Il vecchio piano cave era sovradimensionato

Il motivo è semplice. Il precedente piano cave, che si è rivelato parecchio sovradimensionato (è stata scavata la metà dei 70,1 milioni di metri cubi concessi) è scaduto nel 2015. C’è stata una prima proroga di tre anni, in attesa che la Provincia predisponesse il nuovo strumento programmatorio. Ma l’ente fiaccato dalla riforma Delrio non aveva le risorse necessarie per preparare in casa un nuovo piano e così si è deciso di affidarlo a due docenti dell’università di Brescia. Una prima bozza dovrebbe essere pronta per fine anno. Ma tenendo conto che per la prima volta verrà effettuata una Vas (valutazione ambientale strategica) e che il piano dovrà poi passare in Regione, i tempi per l’approvazione definitiva rischiano di allungarsi parecchio (basti pensare che il precedente piano, scaduto nel 1998 venne approvato nel 2005). Nel frattempo però gli operatori del settore rischiavano di dover fermare le loro draghe, visto la scadenza delle concessioni. Così hanno fatto tutti richieste di proroga al Broletto. Che le ha concesse. «È previsto dalla legge regionale — chiarisce il presidente della Provincia, Pierluigi Mottinelli — e visto che il precedente piano è scaduto da 3 anni per non incorrere in possibili azioni di rivalsa abbiamo deciso di concedere la proroga massima prevista per legge». Mottinelli aggiunge un dettaglio fondamentale: gli operatori proseguono scavando solo le volumetrie rimaste nel vecchio piano, che verranno scomputate dal nuovo strumento programmatorio.

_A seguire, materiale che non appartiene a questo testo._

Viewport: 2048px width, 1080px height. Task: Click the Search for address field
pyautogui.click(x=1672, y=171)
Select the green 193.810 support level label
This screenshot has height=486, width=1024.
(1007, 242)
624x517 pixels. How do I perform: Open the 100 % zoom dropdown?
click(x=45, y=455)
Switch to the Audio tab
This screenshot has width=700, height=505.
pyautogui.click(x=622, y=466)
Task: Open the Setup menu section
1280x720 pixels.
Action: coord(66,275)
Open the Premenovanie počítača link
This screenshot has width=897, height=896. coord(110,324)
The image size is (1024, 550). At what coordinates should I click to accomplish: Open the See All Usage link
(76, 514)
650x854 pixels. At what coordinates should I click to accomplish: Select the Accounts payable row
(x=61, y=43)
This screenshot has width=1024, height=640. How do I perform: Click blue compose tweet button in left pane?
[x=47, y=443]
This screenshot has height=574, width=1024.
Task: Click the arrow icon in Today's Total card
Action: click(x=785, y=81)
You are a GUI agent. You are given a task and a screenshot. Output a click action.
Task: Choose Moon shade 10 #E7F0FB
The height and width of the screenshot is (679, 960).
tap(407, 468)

Da Ghedi a Rovato, da Capriolo a Lograto, da Poncarale a Leno (gli ambiti territoriali estrattivi sono 55) gli operatori continueranno a scavare quei quantitativi decisi nel 2005 e che — vista la forte crisi del settore edilizio — sono rimasti per metà sottoterra.

I nodi da sciogliere

Sul tema interviene anche Angelo Bergomi, responsabile ambiente del Pd bresciano: «Le proroghe sono possibili grazie alla mostruosa volumetria concessa nel 2005, cavata per poco più della metà: quel piano ha concesso un titolo edilizio lasciato nelle mani degli operatori che ora lo fanno valere. Ma se il nuovo piano decidesse di ridurre la volumetria residua? Auspico che si possa al più presto approvare un piano che non autorizzi un metro cubo in più rispetto alle volumetrie residue. Semplicemente perché non servono se non per l’esportazione fuori provincia». Queste del resto sono le indicazioni date dal consiglio provinciale. Certo che andranno aggiunti altri volumi se il prossimo consiglio regionale ratificasse la modifica cardine approvata dalla giunta Maroni, ovvero il passaggio da piani decennali a piani ventennali. Altra variabile: quanti rifiuti inerti e industriali potranno essere utilizzati. «Brescia farà un salto di qualità se riuscirà a risolvere questo nodo, nel segno dell’economia circolare, evitando così altro consumo di suolo» commenta Mottinelli. Sul tema stanno lavorando sia le istituzioni sia l’associazione degli industriali: chiaro che serve una normativa nazionale chiara, per evitare altri pericoli ambientali in una provincia già molto provata. Nel frattempo il Broletto sta richiedendo a tutti i Comuni dove sono presenti le cave un consuntivo dei quantitativi di sabbia e ghiaia estratti. Un tema delicato, visto che non tutti i paesi hanno uffici tecnici in grado di verificare con esattezza eventuali difformità rispetto alle volumetrie concesse. Anche su questo interviene Bergomi: «I Comuni dovrebbero incaricare tecnici abilitati per fare perizie indipendenti a spese dei privati. Non esiste che il comparto estrattivo paghi gli oneri di escavazione su volumetrie dichiarate dagli operatori stessi».